NFC Adoption Forecast Slow in North America, Western Europe, Next 2 Years

At least so far, near field communications (NFC) has not propelled the mobile payments business as fast as some had predicted. And Juniper Research has now scaled back its forecasts for NFC adoption in the North American and Western European markets, though not the South Korean and Japan forecasts.

To be sure, skepticism about NFC has been growing for years, despite some thinking that NFC and mobile payments would hit an inflection point in 2013. In fact, some might argue Juniper Research made the NFC transaction revenues reduction in 2013.

On the other hand, neither should near term sluggishness in adoption come as a surprise.

Even popular consumer innovations can take a decade or more to reach 10 percent adoption, when the underlying ecosystem is complex, and has to be built almost from scratch. Use of automated teller machine cards and debit cards provide an example.

As useful as those innovations are, it took a decade for each to reach 10 percent adoption by the public. NFC adoption arguably will be tougher as debit and ATM cards required consumers only to change behavior and use new plastic cards. NFC requires replacing merchant cash registers and requires users to buy NFC-capable smartphones.

Adoption of ATM and debit cards cost consumers virtually nothing, or very little, in terms of transaction costs.

Also, one might argue the value proposition for use of ATM cards and debit cards was easier to understand. Debit cards replaced checks and check charges. ATM cards allowed users to get cash, or make deposits, outside of normal banking hours.

Paying by phone might not offer so much value over using a debit card.
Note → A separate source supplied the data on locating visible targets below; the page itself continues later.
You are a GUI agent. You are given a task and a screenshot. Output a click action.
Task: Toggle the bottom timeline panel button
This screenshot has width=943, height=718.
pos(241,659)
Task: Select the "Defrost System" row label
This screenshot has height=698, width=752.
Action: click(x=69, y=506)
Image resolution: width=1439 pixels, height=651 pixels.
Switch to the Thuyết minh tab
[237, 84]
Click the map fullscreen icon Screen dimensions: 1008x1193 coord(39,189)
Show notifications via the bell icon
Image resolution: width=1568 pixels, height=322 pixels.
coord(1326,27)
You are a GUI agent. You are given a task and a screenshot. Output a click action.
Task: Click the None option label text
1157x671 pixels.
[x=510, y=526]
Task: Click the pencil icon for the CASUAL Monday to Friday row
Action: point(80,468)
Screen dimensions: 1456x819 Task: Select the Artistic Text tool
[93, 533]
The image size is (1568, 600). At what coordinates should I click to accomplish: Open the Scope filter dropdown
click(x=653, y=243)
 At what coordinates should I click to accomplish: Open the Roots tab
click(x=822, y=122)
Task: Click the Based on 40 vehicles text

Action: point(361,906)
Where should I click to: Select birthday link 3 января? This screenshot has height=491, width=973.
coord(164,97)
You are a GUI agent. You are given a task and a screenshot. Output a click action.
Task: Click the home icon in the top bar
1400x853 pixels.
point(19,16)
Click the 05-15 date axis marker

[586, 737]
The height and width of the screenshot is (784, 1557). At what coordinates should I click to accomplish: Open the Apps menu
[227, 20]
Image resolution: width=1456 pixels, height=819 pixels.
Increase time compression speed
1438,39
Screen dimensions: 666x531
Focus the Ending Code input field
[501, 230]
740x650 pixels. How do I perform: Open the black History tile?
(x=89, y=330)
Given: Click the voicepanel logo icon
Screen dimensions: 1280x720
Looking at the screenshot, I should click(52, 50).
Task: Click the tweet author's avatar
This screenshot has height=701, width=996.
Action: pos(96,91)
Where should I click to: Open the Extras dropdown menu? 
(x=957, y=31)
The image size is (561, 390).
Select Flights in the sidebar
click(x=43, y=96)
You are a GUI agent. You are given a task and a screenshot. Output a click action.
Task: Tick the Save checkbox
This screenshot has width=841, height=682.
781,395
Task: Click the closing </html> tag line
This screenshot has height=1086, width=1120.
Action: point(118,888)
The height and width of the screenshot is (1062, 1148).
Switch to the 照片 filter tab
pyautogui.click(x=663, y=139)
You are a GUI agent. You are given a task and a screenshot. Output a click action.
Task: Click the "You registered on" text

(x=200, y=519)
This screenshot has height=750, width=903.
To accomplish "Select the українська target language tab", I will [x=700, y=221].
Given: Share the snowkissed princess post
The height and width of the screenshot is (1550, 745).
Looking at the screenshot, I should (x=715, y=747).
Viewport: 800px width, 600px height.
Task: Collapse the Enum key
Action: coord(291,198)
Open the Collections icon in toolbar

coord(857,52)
While the Juniper Research report finds that by 2017 the proportion of NFC-enabled smartphones will be only marginally below previous estimates, global NFC retail transaction values are now expected to reach $110 billion in 2017, significantly below the $180 billion previously forecast.

Apple’s decision to omit an NFC chipset from the iPhone 5 has reduced retailer and brand confidence in the technology, leading to reduced POS (Point of Sale) rollouts and fewer NFC campaigns.

In turn, this will lead to lower NFC visibility and adoption in the near term, at least in the North American and Western European markets, creating a “two year lag” on previous forecasts.

“While many vendors have introduced NFC-enabled smartphones, Apple’s decision is a significant blow for the technology, particularly given its previous successes in educating the wider public about new mobile services” said Dr. Windsor Holden, Juniper Research analyst. “Without their support, it will be even more difficult to persuade consumers – and retailers – to embrace what amounts to a wholly new means of payment.”

Conversely, retail transactions in NFC’s heartland in Japan and Korea are likely to experience little or no impact from the decision, Juniper Research forecasts.

Google Wallet and ISIS likewise have struggled to gain traction in the U.S. market, and both rely substantially on NFC.